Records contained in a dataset
---+---

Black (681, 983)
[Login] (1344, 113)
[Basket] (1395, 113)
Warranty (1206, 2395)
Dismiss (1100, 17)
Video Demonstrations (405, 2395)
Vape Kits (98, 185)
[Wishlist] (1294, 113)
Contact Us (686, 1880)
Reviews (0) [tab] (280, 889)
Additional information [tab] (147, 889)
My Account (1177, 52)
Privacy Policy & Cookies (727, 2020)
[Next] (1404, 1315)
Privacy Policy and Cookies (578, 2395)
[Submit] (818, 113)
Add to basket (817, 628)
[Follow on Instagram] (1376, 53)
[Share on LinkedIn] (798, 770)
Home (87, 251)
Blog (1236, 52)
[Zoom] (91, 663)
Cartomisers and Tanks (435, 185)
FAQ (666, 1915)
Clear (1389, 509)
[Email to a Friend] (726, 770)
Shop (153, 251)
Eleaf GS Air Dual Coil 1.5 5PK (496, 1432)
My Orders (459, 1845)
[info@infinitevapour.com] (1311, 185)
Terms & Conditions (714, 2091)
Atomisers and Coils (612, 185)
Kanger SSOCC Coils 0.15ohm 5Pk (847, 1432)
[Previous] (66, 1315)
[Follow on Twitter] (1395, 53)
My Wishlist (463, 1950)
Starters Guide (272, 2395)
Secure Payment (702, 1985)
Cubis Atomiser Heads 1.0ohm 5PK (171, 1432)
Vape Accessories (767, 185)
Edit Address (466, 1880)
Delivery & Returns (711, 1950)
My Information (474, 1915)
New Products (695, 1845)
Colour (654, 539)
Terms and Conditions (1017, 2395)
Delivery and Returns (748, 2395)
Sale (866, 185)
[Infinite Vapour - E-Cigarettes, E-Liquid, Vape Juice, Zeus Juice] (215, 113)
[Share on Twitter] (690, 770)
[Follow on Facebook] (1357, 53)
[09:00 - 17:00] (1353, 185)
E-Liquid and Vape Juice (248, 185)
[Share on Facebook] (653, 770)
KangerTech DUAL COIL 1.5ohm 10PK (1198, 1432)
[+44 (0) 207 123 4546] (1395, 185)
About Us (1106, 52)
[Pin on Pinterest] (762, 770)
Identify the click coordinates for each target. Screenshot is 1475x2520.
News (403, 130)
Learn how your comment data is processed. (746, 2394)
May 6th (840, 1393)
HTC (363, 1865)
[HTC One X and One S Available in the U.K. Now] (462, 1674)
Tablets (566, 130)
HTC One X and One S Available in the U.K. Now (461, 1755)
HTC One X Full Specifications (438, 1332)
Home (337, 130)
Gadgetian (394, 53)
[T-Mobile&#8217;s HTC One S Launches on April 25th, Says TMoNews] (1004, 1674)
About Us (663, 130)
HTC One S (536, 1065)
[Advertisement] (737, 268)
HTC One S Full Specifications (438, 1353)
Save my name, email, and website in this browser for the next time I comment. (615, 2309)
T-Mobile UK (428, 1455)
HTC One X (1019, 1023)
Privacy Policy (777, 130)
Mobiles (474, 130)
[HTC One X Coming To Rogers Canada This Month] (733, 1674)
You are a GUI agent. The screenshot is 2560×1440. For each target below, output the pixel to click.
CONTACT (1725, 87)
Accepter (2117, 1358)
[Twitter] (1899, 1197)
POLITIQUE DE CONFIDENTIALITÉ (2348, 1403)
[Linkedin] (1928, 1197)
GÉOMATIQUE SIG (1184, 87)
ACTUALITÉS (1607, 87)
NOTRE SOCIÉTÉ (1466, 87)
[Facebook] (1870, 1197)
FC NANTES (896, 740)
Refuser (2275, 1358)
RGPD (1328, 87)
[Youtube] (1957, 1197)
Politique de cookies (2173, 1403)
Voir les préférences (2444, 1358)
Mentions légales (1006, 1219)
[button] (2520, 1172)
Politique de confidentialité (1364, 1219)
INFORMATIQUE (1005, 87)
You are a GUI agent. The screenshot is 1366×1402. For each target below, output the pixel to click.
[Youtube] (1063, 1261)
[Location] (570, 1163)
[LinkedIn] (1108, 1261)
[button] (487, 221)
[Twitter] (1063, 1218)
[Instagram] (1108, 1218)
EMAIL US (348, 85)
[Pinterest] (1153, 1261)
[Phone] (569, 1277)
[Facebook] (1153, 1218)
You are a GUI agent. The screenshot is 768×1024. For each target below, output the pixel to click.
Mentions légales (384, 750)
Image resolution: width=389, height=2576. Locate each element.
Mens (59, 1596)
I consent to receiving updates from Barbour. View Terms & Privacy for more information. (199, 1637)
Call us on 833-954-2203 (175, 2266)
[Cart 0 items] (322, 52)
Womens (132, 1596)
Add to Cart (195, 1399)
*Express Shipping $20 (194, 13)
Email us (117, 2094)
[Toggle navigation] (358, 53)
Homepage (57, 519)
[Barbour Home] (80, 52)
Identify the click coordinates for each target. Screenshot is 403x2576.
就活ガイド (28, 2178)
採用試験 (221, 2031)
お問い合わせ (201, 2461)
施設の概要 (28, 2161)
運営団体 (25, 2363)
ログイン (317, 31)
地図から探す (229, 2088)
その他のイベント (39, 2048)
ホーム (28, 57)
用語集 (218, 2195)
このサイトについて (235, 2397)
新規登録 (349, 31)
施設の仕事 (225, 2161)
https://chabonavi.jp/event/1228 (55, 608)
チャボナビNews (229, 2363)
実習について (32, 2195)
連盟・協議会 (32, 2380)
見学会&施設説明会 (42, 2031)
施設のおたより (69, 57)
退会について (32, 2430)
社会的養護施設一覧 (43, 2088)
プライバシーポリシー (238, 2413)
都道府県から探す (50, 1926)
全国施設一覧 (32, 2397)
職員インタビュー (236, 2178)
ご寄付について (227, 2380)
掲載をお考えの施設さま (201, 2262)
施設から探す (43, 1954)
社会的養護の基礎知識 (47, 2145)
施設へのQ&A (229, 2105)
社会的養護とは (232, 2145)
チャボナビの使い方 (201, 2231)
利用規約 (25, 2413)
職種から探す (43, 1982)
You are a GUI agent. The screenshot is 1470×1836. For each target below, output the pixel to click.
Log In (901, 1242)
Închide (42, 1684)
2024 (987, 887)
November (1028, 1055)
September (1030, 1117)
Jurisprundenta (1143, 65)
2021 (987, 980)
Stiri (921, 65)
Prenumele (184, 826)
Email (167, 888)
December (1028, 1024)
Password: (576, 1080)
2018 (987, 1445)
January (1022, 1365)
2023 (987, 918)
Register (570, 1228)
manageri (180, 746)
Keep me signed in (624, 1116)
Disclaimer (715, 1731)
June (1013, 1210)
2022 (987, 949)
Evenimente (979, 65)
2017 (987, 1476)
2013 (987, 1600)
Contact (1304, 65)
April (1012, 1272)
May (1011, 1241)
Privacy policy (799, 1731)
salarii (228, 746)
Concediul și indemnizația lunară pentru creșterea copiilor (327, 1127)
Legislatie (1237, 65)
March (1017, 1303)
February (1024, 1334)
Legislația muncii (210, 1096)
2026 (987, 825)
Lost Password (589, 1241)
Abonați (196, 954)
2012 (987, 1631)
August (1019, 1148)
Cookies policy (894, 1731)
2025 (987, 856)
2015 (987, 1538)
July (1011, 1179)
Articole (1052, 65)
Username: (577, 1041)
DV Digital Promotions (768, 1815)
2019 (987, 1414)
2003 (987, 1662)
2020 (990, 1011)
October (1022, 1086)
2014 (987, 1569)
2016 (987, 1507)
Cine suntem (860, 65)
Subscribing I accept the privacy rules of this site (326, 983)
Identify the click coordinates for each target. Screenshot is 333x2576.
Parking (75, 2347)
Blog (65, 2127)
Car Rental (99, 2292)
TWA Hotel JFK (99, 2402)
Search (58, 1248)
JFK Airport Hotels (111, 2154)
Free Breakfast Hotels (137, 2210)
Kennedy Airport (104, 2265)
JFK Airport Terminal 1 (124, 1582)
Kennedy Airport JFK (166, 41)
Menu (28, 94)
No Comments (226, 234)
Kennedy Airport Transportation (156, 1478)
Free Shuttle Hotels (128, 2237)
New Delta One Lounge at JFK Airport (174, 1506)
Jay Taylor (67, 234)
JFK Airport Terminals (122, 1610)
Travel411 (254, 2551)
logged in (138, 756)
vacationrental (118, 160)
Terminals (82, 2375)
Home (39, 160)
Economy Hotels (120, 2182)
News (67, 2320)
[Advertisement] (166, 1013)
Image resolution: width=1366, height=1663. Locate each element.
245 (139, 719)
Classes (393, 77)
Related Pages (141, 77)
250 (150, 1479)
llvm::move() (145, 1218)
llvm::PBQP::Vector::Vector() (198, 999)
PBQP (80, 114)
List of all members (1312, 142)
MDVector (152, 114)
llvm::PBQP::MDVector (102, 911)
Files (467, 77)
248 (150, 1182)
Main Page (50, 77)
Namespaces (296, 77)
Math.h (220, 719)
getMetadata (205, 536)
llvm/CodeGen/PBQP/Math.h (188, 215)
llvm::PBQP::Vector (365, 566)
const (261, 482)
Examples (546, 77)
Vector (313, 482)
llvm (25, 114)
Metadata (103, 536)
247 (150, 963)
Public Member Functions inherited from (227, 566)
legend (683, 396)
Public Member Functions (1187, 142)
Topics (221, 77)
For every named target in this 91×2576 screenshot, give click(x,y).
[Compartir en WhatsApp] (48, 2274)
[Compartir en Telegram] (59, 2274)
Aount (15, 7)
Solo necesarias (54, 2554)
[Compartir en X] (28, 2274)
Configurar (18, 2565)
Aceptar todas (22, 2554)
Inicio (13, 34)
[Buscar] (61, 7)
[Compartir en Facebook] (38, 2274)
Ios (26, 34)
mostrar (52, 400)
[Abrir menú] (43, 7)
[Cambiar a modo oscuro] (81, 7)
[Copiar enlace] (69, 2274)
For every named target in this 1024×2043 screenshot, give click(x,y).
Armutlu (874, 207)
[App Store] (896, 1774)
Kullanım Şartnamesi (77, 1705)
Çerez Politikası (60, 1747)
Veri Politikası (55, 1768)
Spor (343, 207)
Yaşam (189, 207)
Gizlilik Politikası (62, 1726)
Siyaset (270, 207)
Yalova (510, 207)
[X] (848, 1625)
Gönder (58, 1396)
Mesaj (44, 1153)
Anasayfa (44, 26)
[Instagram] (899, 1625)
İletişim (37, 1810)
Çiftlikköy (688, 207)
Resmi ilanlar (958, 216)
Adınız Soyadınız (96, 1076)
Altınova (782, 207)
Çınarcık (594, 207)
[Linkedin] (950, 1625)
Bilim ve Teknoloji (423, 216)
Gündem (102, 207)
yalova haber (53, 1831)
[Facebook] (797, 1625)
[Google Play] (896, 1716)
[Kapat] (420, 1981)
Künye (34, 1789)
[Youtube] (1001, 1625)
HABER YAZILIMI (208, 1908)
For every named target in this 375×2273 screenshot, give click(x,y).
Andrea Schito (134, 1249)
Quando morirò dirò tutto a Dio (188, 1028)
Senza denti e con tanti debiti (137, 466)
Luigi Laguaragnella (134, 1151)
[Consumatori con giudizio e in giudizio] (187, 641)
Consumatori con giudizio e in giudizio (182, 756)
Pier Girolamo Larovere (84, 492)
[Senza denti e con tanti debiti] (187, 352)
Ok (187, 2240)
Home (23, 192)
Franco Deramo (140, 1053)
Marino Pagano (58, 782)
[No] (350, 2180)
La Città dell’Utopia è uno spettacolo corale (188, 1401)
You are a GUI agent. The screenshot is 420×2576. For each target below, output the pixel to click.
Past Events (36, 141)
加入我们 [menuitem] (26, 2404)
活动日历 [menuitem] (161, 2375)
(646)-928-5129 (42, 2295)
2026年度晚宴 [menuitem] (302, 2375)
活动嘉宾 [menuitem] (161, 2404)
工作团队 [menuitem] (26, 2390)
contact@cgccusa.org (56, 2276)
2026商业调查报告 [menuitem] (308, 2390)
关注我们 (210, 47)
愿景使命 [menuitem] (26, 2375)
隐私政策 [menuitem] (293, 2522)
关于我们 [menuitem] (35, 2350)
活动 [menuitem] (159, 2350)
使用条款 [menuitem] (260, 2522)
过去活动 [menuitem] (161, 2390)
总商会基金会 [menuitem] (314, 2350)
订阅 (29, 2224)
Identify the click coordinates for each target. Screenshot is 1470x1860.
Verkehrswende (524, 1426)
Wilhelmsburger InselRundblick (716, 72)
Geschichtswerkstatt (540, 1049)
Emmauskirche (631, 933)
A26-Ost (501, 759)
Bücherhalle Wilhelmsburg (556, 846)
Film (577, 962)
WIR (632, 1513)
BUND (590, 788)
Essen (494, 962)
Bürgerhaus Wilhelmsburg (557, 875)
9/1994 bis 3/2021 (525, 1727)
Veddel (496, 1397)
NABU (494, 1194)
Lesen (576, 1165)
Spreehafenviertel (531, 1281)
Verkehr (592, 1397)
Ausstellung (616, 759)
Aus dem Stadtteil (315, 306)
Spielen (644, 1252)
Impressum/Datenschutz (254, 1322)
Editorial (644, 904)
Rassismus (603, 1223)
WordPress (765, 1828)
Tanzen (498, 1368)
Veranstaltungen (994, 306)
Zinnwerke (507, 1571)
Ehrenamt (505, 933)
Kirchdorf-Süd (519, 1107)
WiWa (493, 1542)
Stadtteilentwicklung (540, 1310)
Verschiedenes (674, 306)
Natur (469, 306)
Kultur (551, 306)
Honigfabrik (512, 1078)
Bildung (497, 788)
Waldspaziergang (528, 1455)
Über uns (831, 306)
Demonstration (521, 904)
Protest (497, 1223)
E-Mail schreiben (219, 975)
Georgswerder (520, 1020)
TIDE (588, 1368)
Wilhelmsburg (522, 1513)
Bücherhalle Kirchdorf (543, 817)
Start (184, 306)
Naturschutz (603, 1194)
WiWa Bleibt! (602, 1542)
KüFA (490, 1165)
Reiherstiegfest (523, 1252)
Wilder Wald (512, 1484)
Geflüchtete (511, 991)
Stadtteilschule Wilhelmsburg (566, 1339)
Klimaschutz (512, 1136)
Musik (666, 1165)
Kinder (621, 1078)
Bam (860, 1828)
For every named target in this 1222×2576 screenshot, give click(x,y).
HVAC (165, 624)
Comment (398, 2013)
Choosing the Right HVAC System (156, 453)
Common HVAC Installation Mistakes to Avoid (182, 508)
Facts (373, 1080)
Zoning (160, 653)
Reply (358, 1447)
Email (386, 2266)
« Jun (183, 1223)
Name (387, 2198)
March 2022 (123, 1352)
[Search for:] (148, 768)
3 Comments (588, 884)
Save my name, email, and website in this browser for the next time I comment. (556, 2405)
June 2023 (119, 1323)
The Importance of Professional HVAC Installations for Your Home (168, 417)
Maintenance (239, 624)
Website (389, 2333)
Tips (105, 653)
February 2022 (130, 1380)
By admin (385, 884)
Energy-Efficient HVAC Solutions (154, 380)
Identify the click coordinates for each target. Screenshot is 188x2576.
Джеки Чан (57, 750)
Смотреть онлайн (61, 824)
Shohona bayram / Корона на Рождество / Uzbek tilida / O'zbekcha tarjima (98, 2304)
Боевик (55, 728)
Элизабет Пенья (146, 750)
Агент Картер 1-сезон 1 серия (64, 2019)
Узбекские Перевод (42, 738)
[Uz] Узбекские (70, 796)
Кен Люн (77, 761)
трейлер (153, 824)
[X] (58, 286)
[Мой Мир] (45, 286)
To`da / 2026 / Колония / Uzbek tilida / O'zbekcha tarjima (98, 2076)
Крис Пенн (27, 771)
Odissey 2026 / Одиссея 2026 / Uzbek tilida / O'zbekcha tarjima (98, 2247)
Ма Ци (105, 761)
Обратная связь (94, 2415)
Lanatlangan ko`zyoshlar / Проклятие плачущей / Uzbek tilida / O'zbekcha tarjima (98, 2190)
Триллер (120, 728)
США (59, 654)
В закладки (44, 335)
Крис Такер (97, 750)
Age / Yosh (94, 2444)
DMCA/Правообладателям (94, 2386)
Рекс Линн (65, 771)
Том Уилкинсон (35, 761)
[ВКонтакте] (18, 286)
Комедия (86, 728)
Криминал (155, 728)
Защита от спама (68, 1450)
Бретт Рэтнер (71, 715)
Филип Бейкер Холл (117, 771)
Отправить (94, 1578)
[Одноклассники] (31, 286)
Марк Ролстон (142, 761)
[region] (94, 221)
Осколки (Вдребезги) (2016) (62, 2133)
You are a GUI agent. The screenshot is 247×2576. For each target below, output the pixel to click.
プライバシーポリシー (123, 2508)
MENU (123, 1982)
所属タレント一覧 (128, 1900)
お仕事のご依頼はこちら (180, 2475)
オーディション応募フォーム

---+---

▸ **Work instruction**
I'd like the lines above from the one with "Агент Картер 1-сезон 1 серия (64, 2019)" up to and including the one with "tarjima (98, 2190)" copied exactly, with no other lines.

▸ **The completed task**
Агент Картер 1-сезон 1 серия (64, 2019)
Узбекские Перевод (42, 738)
[Uz] Узбекские (70, 796)
Кен Люн (77, 761)
трейлер (153, 824)
[X] (58, 286)
[Мой Мир] (45, 286)
To`da / 2026 / Колония / Uzbek tilida / O'zbekcha tarjima (98, 2076)
Крис Пенн (27, 771)
Odissey 2026 / Одиссея 2026 / Uzbek tilida / O'zbekcha tarjima (98, 2247)
Ма Ци (105, 761)
Обратная связь (94, 2415)
Lanatlangan ko`zyoshlar / Проклятие плачущей / Uzbek tilida / O'zbekcha tarjima (98, 2190)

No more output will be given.